I am a staunch 1453 partisan. And it's weirdly tragic that when the Ottomans finally showed up to kick down the doors of the last bastion of Rome they were met by a paltry few soldiers and Constantine himself. Allegedly he lead the small force he had remaining directly in to the mouth of the advancing Janissaries and died there.
that's a great fucking story. The last emperor of Rome, his empire that was one of the greatest civilizations to ever exist shrunk to little more than the city of Constantinople, and he himself the namesake of the man that made that city great, the namesake of one the greatest emperors of that great empire, dies in a pointless fight over its ruined remains and the legacy of ghosts.
Even with the "fall" of the Western half of the empire, I'd argue that, in a way, it still survived even after 395. The kingdoms of the Vandals, Visigoths, Ostrogoths, Alans, and Franks all, largely, followed Roman Christianity, wrote Roman-style legal documents, and the ruling class of those "barbarian" kingdoms adopted Latin as a court language.

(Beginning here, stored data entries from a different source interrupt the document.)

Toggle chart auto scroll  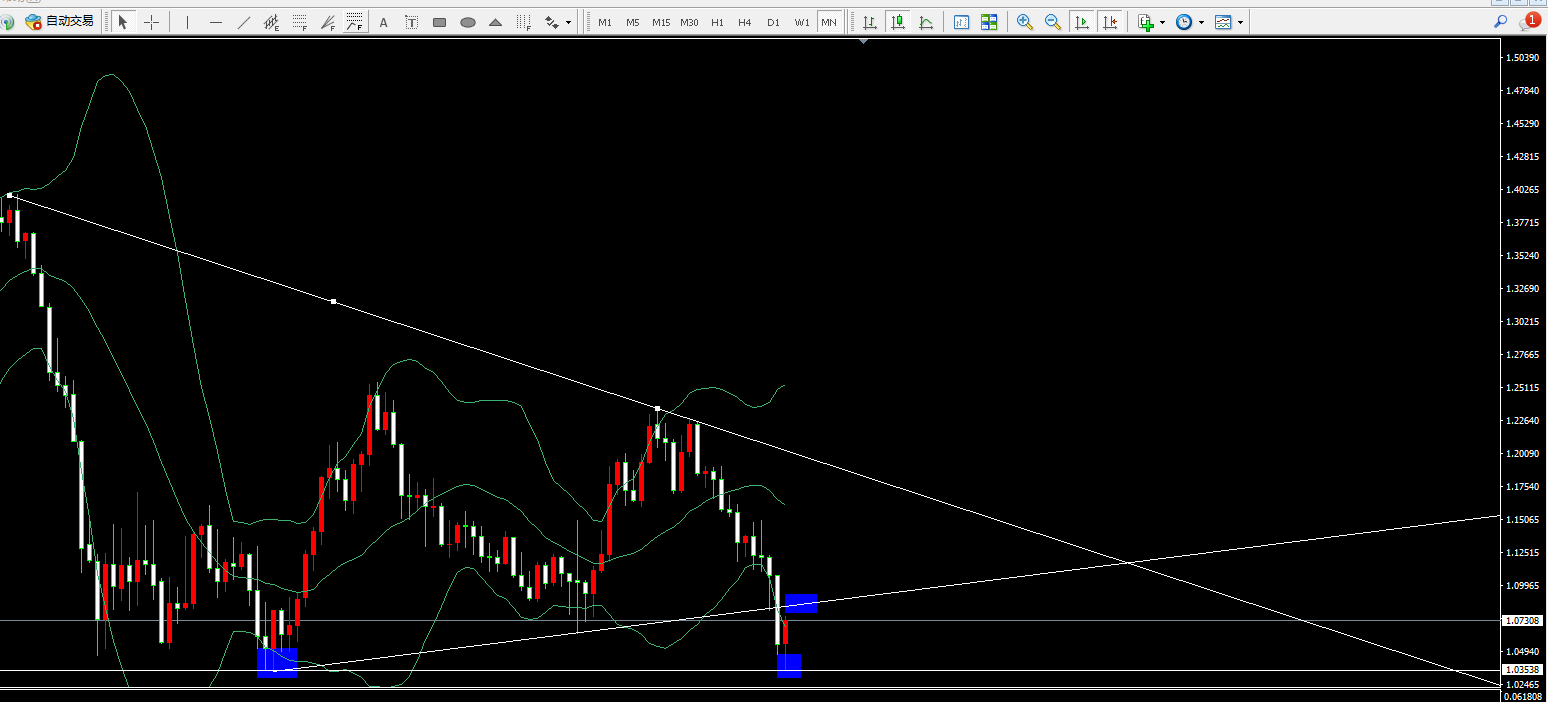coord(1081,22)
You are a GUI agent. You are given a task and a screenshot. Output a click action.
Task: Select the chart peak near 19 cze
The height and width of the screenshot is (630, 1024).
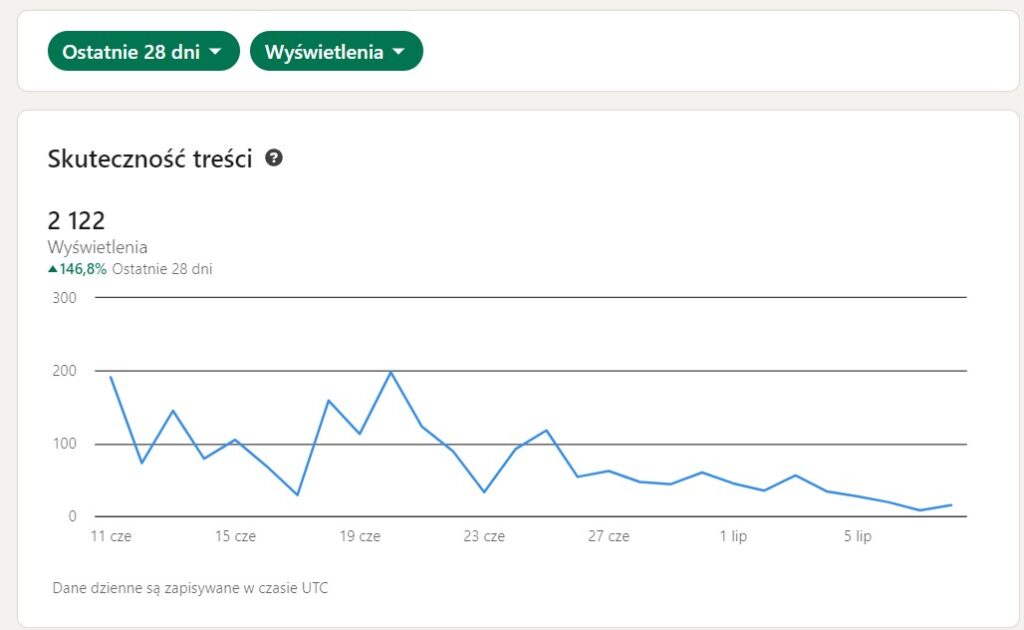(x=392, y=373)
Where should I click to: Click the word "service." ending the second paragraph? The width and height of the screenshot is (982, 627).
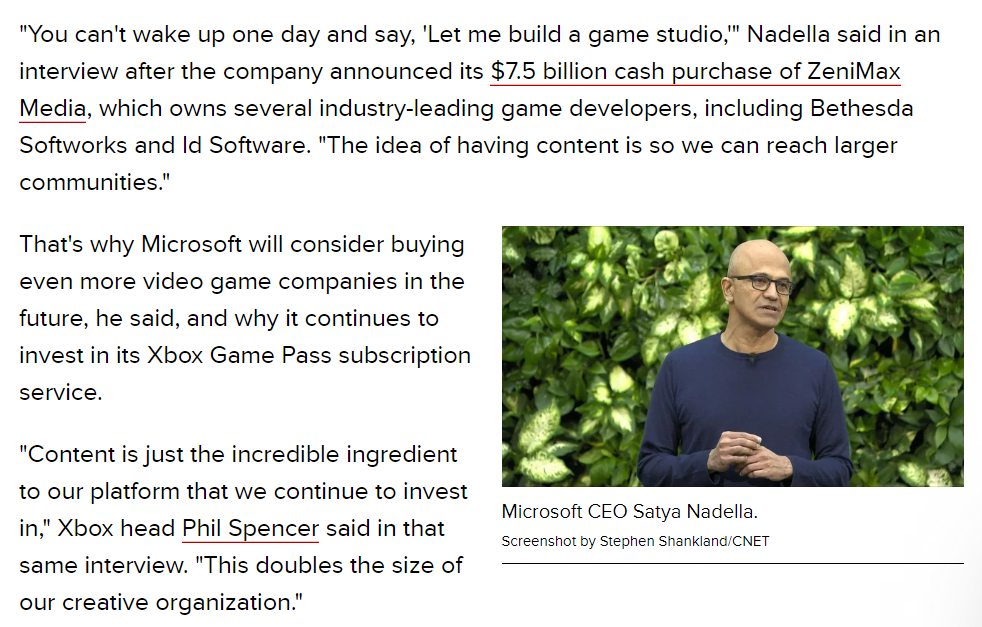(61, 392)
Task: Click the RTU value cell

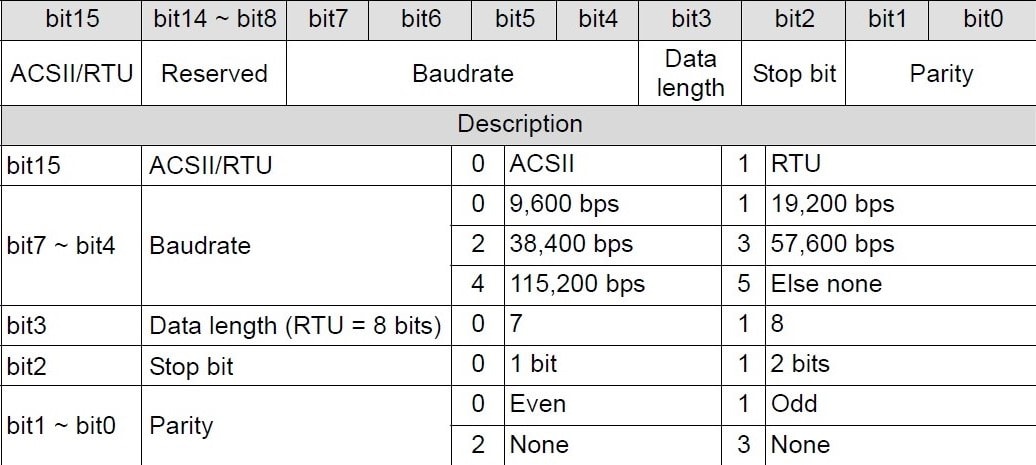Action: 901,164
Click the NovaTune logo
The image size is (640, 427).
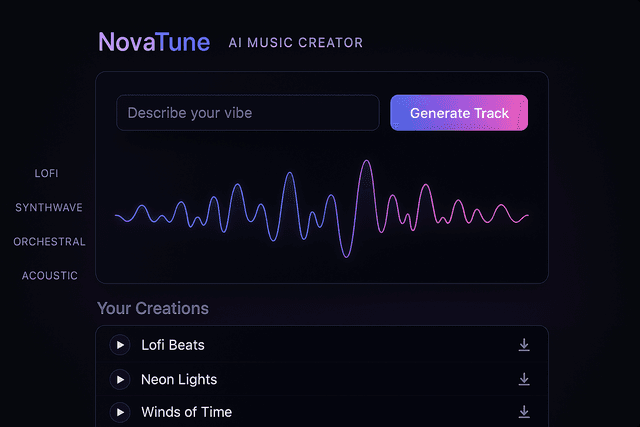154,42
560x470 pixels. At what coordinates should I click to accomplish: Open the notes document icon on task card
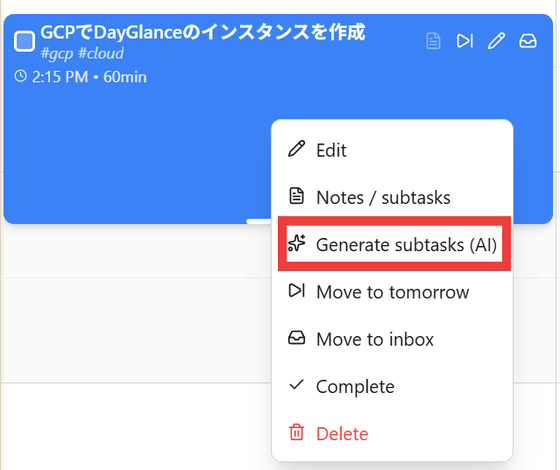tap(433, 41)
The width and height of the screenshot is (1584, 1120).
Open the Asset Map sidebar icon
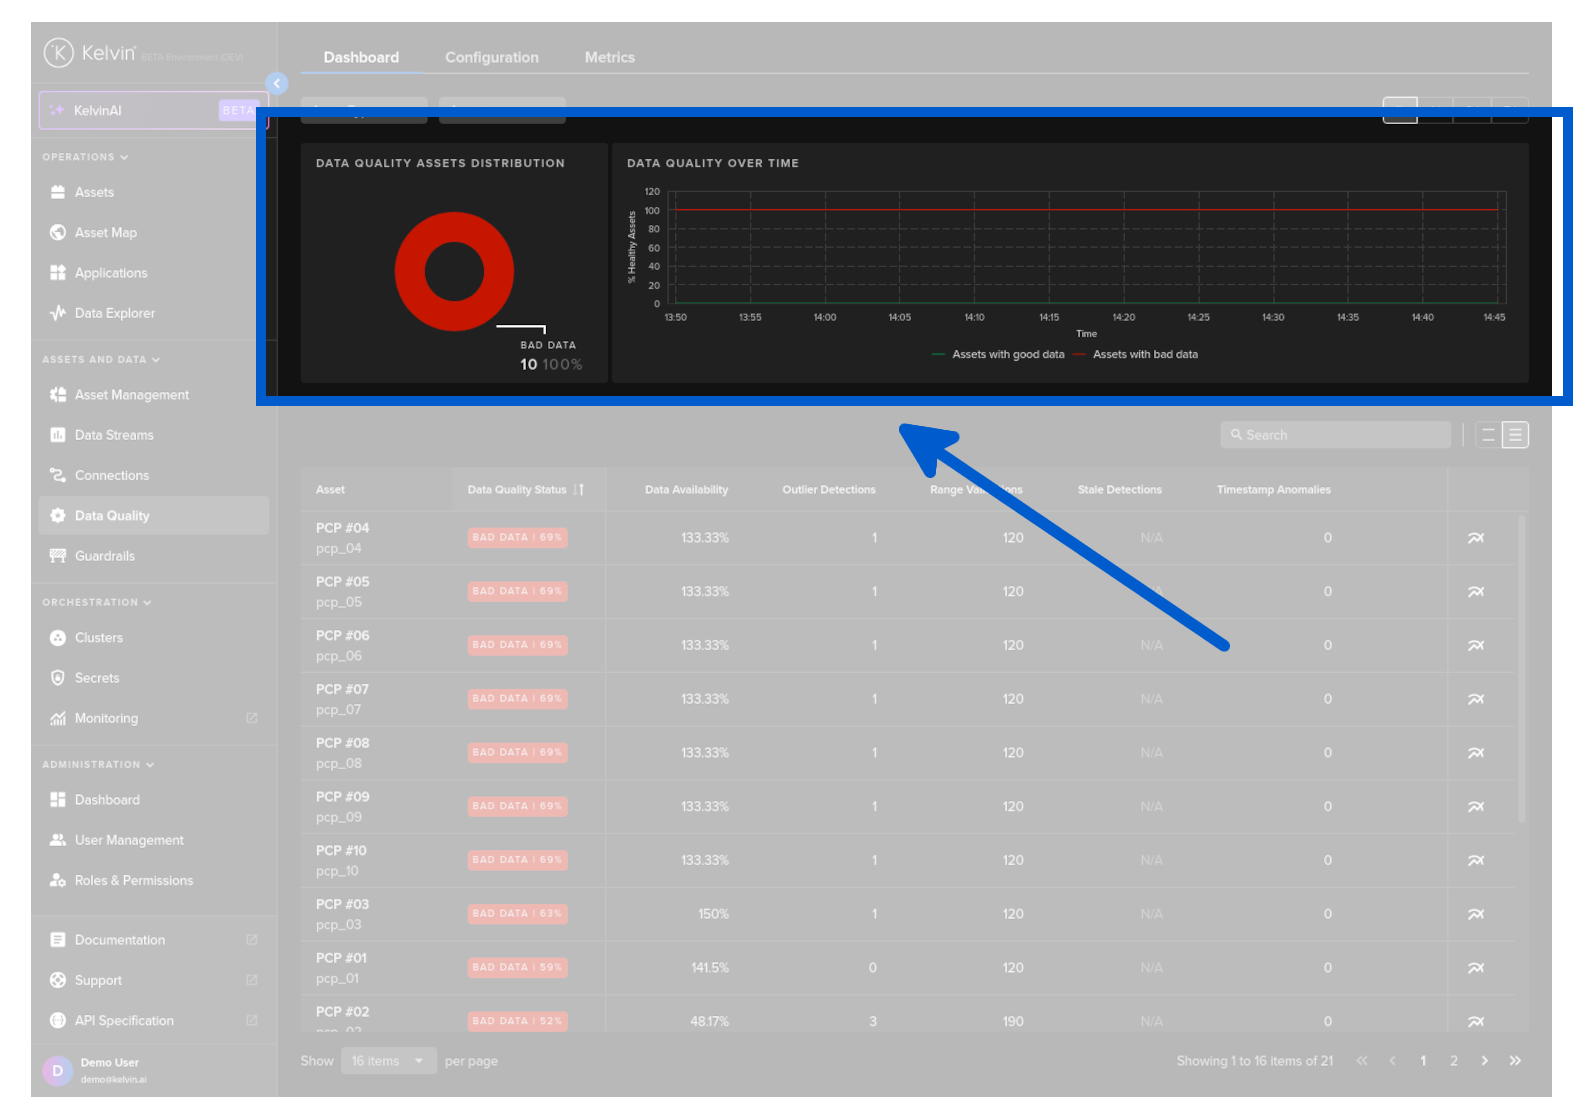(x=58, y=233)
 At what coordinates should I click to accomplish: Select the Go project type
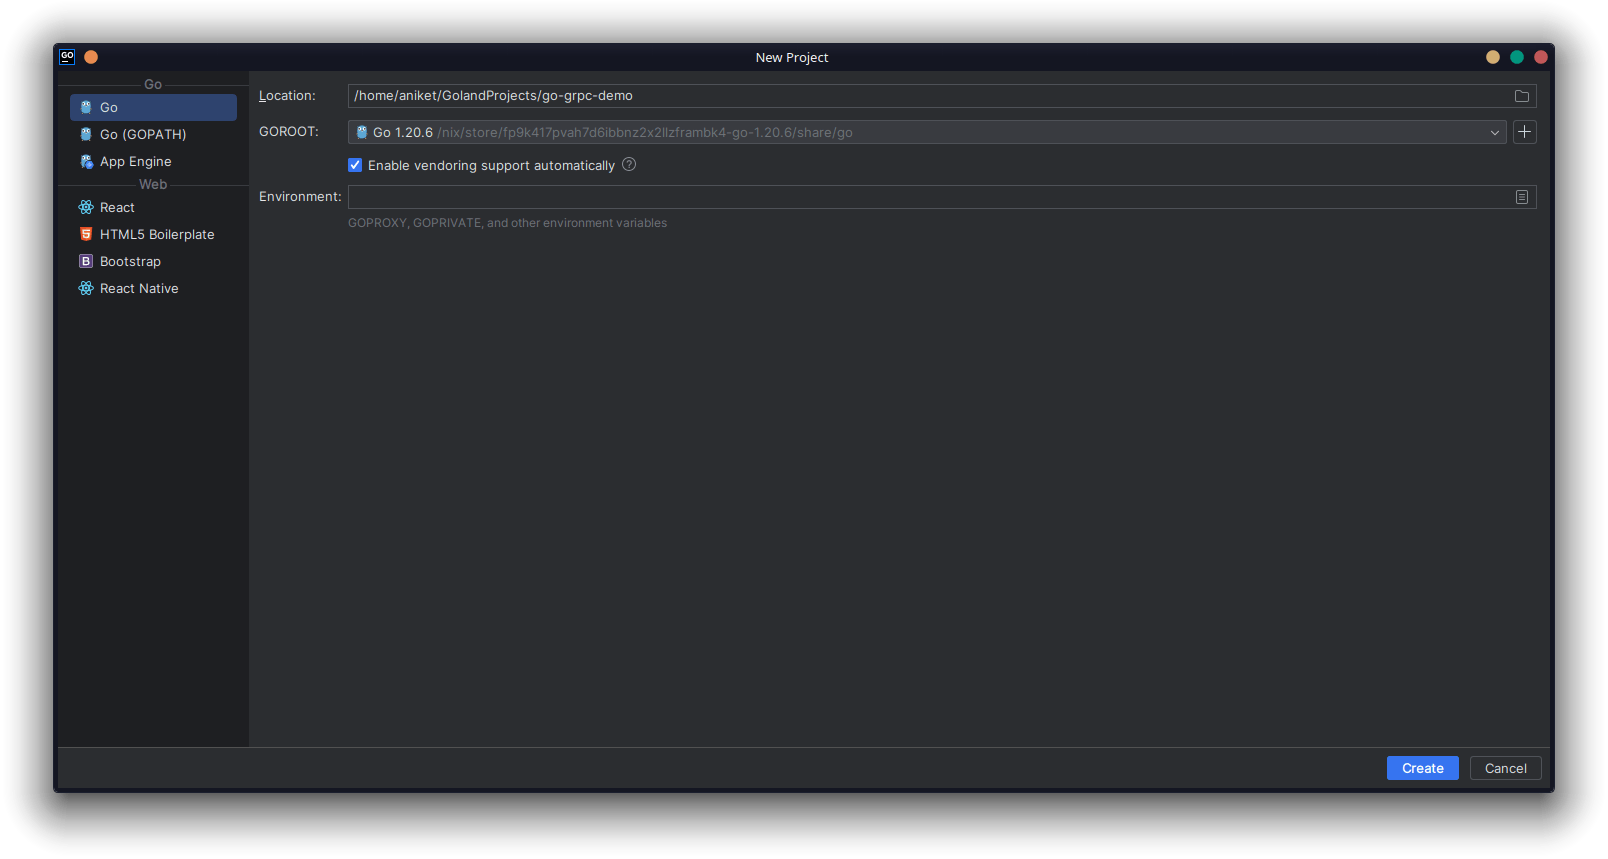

Ethnically, the Western Roman armies had already Germanized heavily before 395, so replacing overall rule with the new "barbarians" probably wouldn't have been noticed much by the common people, if at all. Honestly, if we define "Roman civilization" as its laws, customs, and religions, then I'd argue that Justinian did more damage to Roman civilization than he "saved" by invading them from 533 to 554.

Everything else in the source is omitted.